On a highway outside Mexico City, the groom soon learned who his bride was. "We were late getting to Mexico City, because the tires blew out on our car due to the hot roads. We were sitting on the roadside wondering how we were going to get to town when an army of cars filled with police and officials arrived. When they saw Bette, there was much cheering and handshaking. We were transferred to a big limousine, which drove us into Mexico City. On the way, Bette explained that the Mexican government was using her film
The Corn Is Green
for their illiteracy campaign.
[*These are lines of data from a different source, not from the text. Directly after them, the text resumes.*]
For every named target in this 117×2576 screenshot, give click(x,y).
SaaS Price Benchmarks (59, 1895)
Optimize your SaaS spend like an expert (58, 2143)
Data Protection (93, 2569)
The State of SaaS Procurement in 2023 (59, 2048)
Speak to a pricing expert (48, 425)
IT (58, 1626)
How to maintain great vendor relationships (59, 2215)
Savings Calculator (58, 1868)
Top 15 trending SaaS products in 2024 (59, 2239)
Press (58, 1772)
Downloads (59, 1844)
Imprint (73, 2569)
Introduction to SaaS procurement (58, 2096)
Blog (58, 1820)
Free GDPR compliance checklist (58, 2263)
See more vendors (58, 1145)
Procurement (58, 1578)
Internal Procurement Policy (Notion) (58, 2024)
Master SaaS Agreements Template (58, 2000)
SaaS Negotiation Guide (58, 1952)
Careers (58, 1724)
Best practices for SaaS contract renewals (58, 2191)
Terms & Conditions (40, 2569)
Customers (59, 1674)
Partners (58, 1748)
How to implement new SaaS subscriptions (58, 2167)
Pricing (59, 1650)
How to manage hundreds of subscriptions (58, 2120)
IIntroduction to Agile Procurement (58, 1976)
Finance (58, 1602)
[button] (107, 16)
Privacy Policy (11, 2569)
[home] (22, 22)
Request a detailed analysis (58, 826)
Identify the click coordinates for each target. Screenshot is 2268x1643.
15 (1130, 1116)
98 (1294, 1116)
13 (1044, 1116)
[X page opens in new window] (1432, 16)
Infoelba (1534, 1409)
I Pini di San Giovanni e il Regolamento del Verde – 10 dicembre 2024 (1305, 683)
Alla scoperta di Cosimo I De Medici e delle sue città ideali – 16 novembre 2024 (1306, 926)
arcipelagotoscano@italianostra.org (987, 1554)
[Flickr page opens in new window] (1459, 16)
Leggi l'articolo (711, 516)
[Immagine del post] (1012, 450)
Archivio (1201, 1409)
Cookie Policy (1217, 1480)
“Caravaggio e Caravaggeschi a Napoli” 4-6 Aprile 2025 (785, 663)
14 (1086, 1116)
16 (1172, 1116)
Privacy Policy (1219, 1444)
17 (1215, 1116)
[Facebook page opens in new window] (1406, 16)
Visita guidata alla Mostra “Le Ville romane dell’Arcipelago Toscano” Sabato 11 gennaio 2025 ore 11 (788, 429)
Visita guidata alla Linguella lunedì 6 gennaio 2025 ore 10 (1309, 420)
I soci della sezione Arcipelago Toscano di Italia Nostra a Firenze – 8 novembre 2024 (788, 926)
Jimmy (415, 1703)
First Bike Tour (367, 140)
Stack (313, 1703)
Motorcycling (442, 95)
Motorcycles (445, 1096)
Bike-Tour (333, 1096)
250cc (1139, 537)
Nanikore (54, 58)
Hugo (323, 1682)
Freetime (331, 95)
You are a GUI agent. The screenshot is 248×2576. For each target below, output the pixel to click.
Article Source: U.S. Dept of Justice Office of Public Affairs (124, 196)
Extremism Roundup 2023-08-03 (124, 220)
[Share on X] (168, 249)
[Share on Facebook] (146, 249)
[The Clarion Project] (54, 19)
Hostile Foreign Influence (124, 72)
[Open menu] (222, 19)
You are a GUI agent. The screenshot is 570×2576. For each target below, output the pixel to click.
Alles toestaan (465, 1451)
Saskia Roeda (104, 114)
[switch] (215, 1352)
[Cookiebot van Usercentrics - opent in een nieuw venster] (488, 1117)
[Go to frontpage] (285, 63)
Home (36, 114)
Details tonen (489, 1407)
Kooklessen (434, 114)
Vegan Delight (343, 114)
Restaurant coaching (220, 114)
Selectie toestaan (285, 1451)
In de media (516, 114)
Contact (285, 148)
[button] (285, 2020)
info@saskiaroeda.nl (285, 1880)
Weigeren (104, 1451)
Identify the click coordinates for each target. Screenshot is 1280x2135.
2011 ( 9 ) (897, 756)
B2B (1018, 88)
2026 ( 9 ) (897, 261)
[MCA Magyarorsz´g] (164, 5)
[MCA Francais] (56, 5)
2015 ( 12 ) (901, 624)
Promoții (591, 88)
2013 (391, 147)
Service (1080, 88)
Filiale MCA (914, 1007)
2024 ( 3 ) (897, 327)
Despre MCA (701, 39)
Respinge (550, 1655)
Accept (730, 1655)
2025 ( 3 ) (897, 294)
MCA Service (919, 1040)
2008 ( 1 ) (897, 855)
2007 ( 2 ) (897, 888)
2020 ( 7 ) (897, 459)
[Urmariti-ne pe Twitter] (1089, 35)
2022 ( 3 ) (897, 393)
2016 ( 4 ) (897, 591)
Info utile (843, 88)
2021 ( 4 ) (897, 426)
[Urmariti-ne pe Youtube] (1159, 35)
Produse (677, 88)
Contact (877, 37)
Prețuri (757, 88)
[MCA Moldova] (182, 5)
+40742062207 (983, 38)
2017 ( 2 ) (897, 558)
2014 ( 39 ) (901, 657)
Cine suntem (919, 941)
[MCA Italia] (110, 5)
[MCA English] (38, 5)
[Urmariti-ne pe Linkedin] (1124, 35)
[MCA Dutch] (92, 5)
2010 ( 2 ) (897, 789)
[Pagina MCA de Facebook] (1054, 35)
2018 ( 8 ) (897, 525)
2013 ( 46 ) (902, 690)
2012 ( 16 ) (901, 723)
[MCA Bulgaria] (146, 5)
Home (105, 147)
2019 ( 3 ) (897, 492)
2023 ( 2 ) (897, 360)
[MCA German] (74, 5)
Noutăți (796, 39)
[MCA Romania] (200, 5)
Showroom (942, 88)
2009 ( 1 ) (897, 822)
It was then I realized she was more than a local actress. I had to explain to her that I never saw any of her movies and she thought that was a huge joke."

 

In Mexico City the couple were driven to a nightclub, where Bette was given the keys to the city. When they arrived finally at their hotel, her maid from the studio had already prepared their bed in the bridal suite. "The bed was turned down, with my pajamas lying beside Bette's nightgown," said Sherry. "I stood there looking down at Bette and I got very sentimental. It was a beautiful dream. I had a wonderful wife."

 

"Oh, Sherry," said Bette, "you big sap."

 

 

After their stay in Mexico City, where they dined with the President, Dolores Del Rio, and Mary Astor, the couple returned to Los Angeles, where Bette had the studio run off some of her films for her new husband. One afternoon, while he was walking to the Warner's parking lot, a beautiful lady spotted him from the other side of the street. It was Joan Crawford.